___ Given entries ___

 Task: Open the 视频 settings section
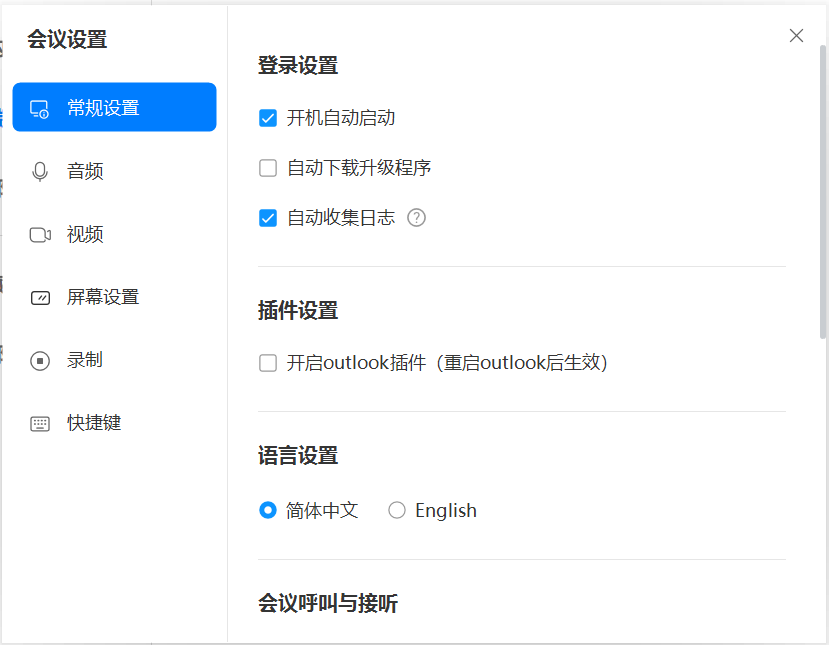(x=85, y=234)
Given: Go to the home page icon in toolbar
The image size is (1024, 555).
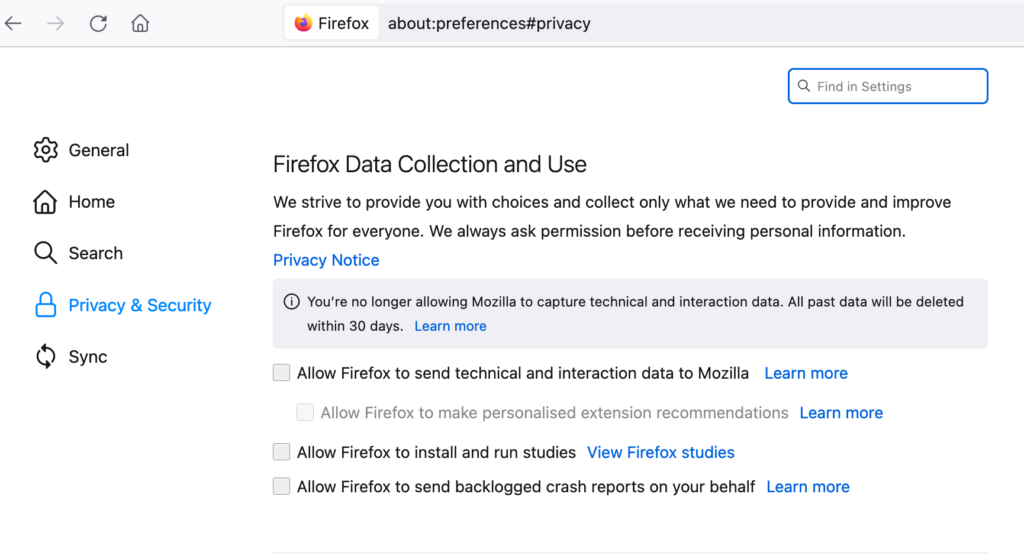Looking at the screenshot, I should click(x=140, y=24).
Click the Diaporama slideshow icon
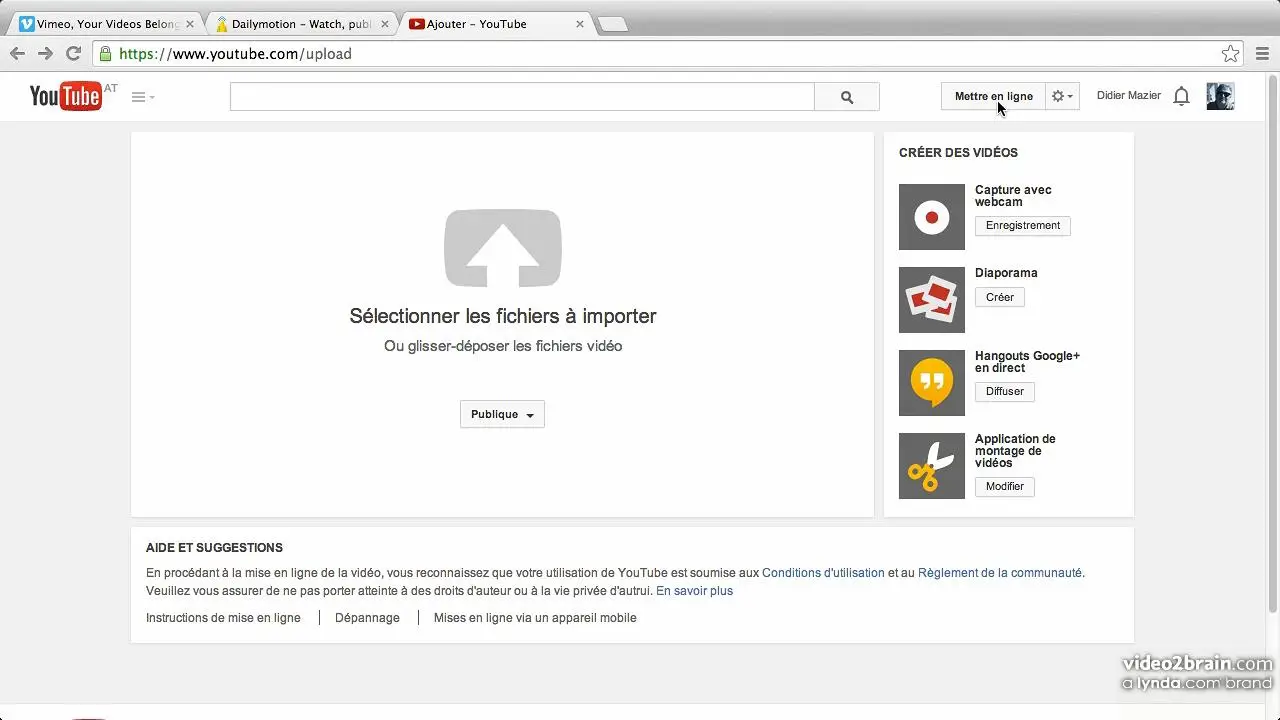 coord(931,300)
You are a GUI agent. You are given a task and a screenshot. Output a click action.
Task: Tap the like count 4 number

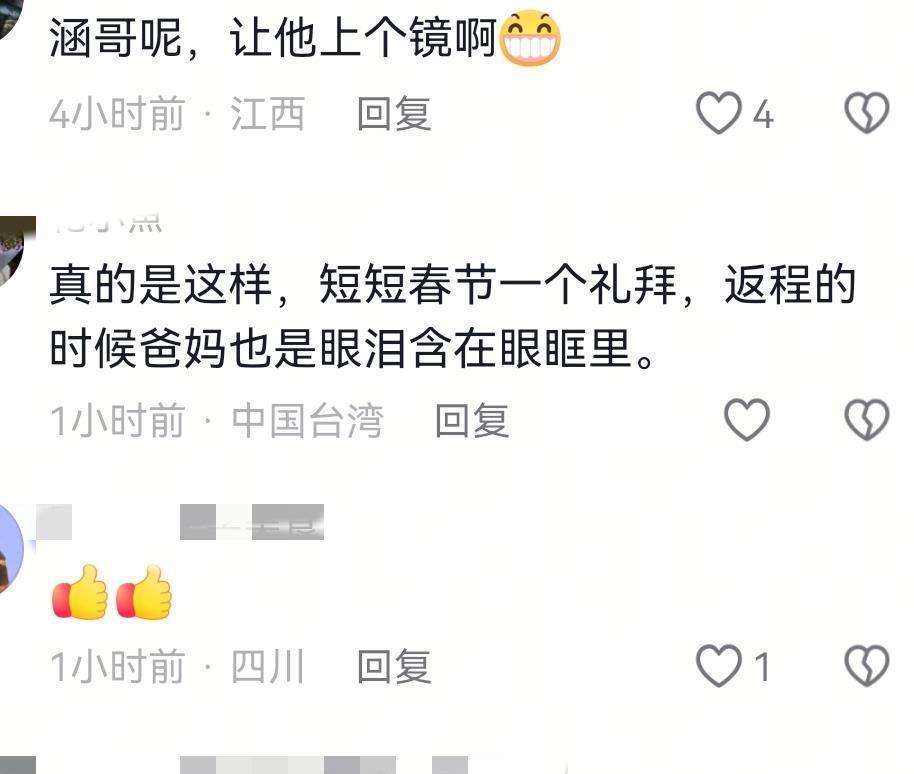point(763,114)
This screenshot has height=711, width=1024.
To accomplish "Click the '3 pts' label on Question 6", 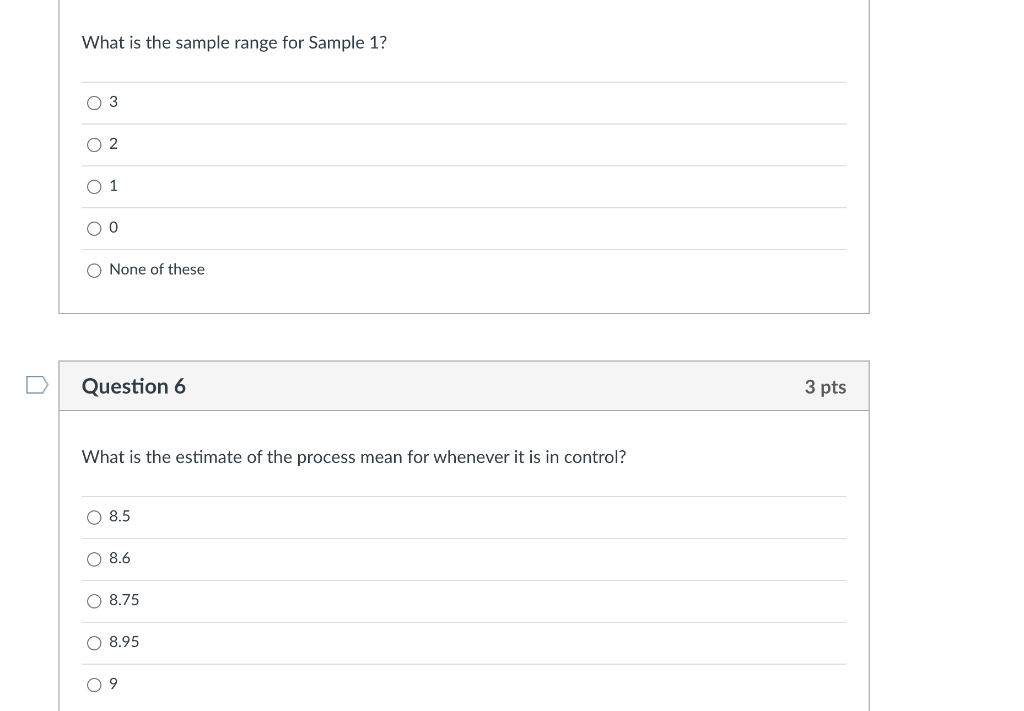I will coord(825,387).
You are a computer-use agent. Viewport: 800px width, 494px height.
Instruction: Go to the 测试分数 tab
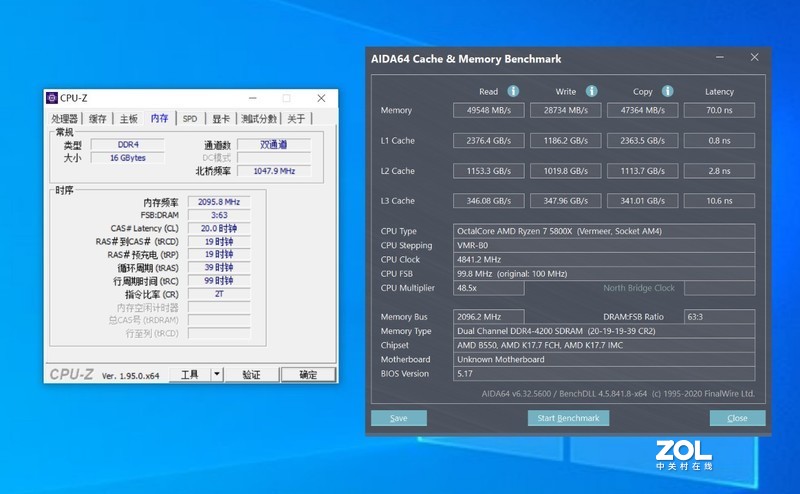[x=260, y=118]
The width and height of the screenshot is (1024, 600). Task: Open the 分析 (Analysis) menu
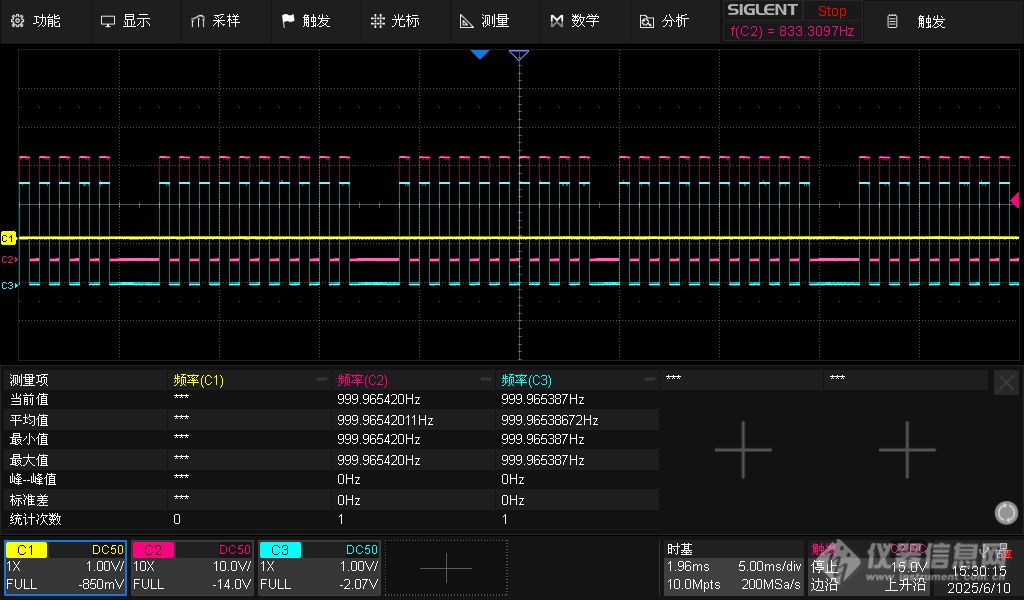click(664, 21)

___

Goal: Please pick out each line of the items that contains the word "agent", and copy those lines.

Full answer:
You are a GUI agent. You are given a task and a screenshot. Output a click action.
You are a computer-use agent. Viewport: 800px width, 494px height.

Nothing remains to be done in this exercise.